A method of controlling the production of fluid from a well by gas lift injection and a control system (35) for controlling the production of fluid from a well by gas lift injection are described. The control system (35) comprises a cycle monitoring means for monitoring the number of cycles performed by a plunger in the well and volume metering means to meter the produced volume of fluid. A processing device (36) is also provided and is coupled to the cycle monitoring means and the volume metering means to receive output signals from the cycle monitoring means and the volume metering means. The processing device (36) controls the number of cycles and the amount of gas injected in response to the output signals received to control the volume of fluid produced from the well.

Description

A METHOD AND A CONTROL SYSTEM FOR THE PRODUCTION OF FLUID FROM A WELL
The invention relates to a control system and in particular, a control system for controlling the production of fluid from a well.
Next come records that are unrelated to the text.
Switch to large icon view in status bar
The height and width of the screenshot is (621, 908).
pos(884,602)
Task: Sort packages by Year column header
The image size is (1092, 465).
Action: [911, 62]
Use of gaslift injection to maximise the production of oil and gas from a well has been used for a number of years and has been used on both land based and offshore wells.
Typically, equipment for such an operation comprises a tubing string which extends into the well and which has a plunger movable within the tubing string between a bottom position and an upper position. Below the bottom position of the plunger, a gas injection valve is located in the tubing so that gas injected into the annulus between the casing and the tubing at the surface can enter the tubing string below the plunger. When sufficient pressure of gas has been injected below the plunger to overcome the weight of production fluid above the plunger, the plunger rises up the tubing pushing the production fluid above the plunger up the tubing and out at the surface through a flowline. After reaching the upper position, the plunger is allowed to fall back down the tubing to the bottom position and the cycle is repeated.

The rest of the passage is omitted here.